SANTA MONICA, CALIFORNIA — After designing cars for McLaren, helping push The Beatles: Rock Band into being and co-founding the purposefully lowercase digi-rock group thenewno2, Dhani Harrison has set his sights on reinventing the way bands and music fans interact online.

“Websites are kind of useless,” said Harrison (pictured) while sitting in a blue, futuristic pod chair inspired by the influential psy-fi series The Prisoner. “There’s so much great web content and design out there, but the ways in which they are being experienced are not being maximized.”

The innovative new website of thenewno2, the group Harrison formed in 2001 with friend and filmmaker Oli Hecks, relaunched this week ahead of the band’s first North American tour, which starts Thursday in Dallas. (Thenewno2 is on the road with Aussie headbangers Wolfmother.)

Harrison teamed up with streaming video social networkers Stickam to build the site’s backbone, then set about transforming an inauspicious Santa Monica building into a surround-sound base of operations complete with a hi-def soundstage, state-of-the-art mixing room, administrative offices and more.

“It’s kind of like opening up a massive can of worms,” laughed Harrison, son of late Beatles guitarist George Harrison. “We’re trying to make everything seamless.
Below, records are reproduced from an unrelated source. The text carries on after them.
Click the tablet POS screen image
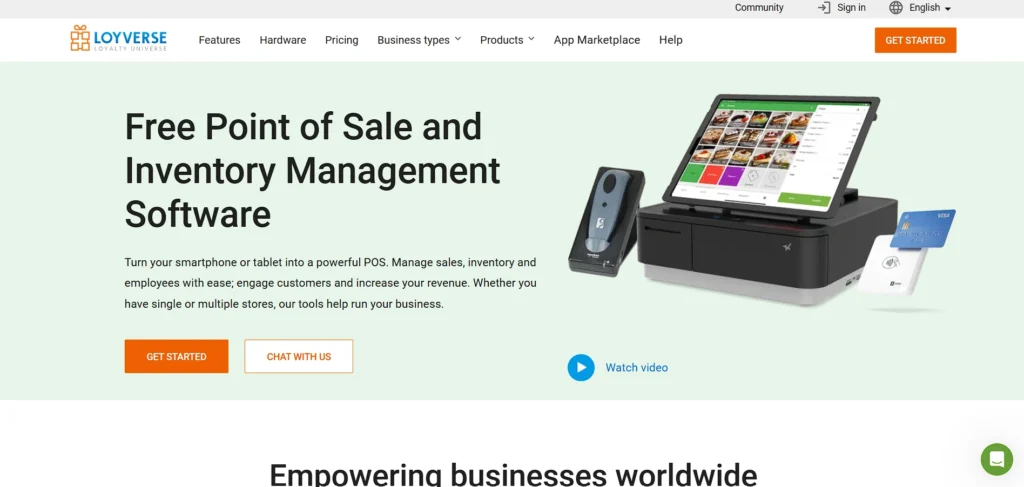 771,152
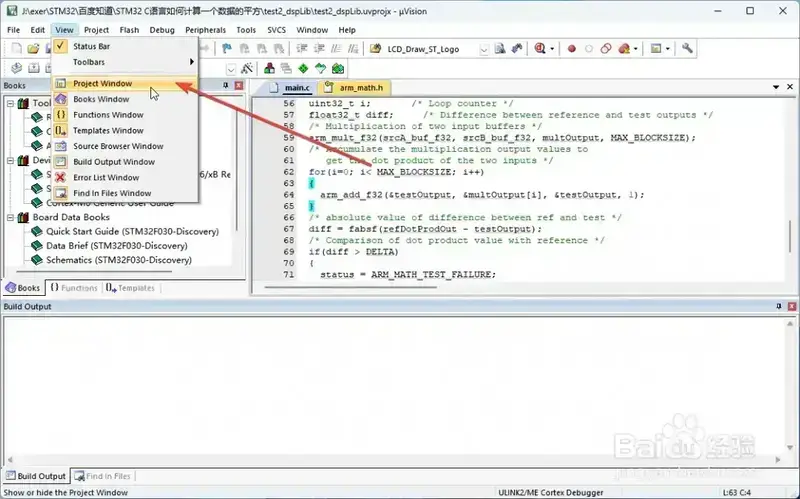Click the Open File folder icon

coord(33,48)
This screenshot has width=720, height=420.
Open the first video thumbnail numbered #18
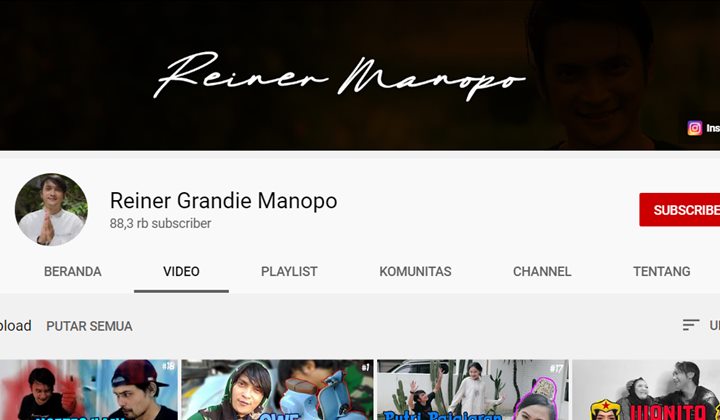tap(88, 390)
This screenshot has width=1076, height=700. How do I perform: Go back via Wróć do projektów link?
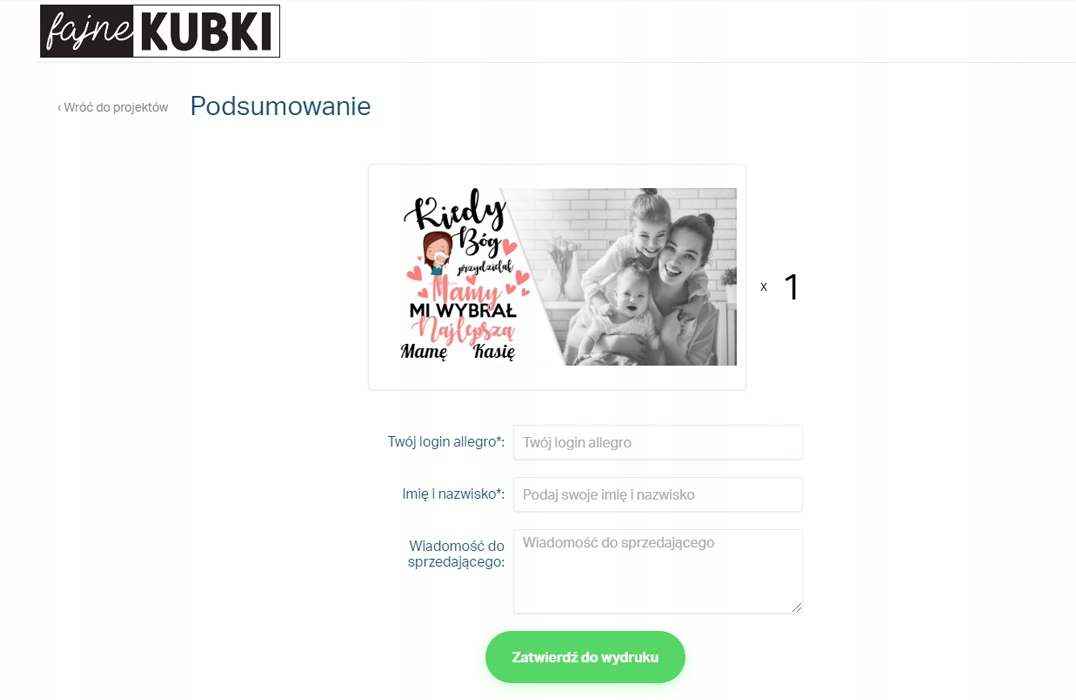click(x=113, y=107)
Everything we write comes digitally off the stage, through the wires and into the mixing room. We’re shooting the videos here. We can make it personal, from a distance. We’re sitting on what is basically a seamless film and music company.”
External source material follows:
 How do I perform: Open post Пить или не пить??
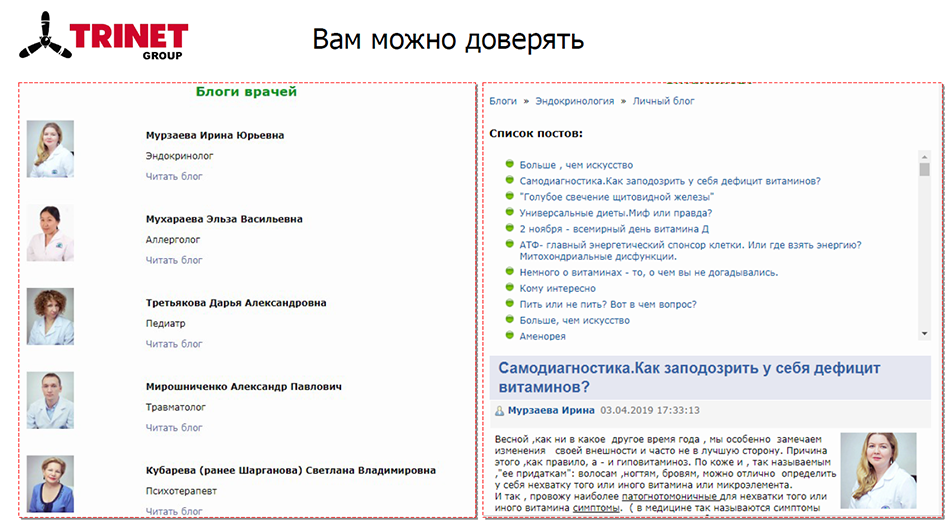click(x=608, y=305)
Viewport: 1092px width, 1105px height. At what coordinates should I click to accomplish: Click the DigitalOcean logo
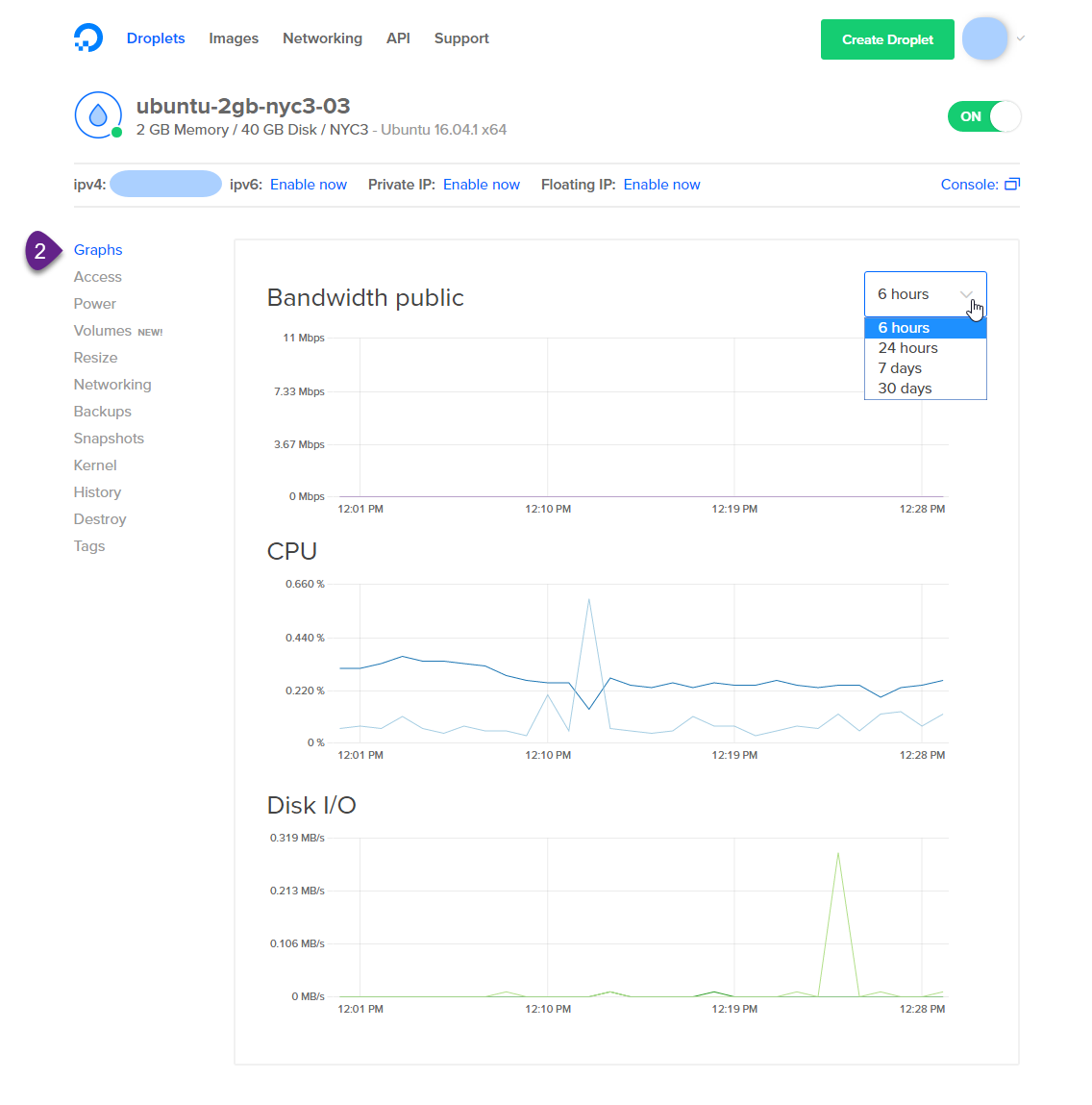(x=87, y=38)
The plan is comparatively simple: Compress and feed thenewno2’s output on video directly to its fan base, and they will come to support the artists and build a community. Everyone wins, except for other social networking and digital distribution entities that have been savvy enough to ride the gravy train before artists inevitably decide to take the reins.

“I’m not going to just give everything to Facebook,” Harrison said. “Rather than have fans just leave comments on MySpace, they can have a personal connection to the band. When they see my profile live on the site, they can literally click me and ask me a question or two. It’s interactive blogging, but we also wanted to bring that actual visual context.”

The viz is key. The theory is that once broadband penetration goes truly global, everyone will be wirelessly broadcasting video to everyone else through minicams in their phones, tablets and laptops, as clunky computers slouch toward oblivion. The tech is already mostly there, but market players, from dinosaur telcos to new music jacks like iTunes, are too busy jostling for primacy to let it flourish. Harrison figures it’s time for the artists to get out from behind and lead the way.

Some artists already have, most recently White Stripes honcho Jack White, whose Nashville indie label Third Man Records runs a record store, full-services production office, recording studio, rehearsal stage, photo studio, darkroom and online vault, which offers its subscribers premium access to material and well as streaming video.

Thenewno2’s California complex is a less ambitious venture, Harrison said, but with a similar spirit.

“Ours is a little different,” he said. “We can go live and visually chat with anyone, one on one. It’s also a subscription-based model, and we kept it cheap. We’re going to charge $9.99, broadcast all kinds of premium hi-def content, and ask users to become a member of thenewno2. And a lot of them are Prisoner heads.”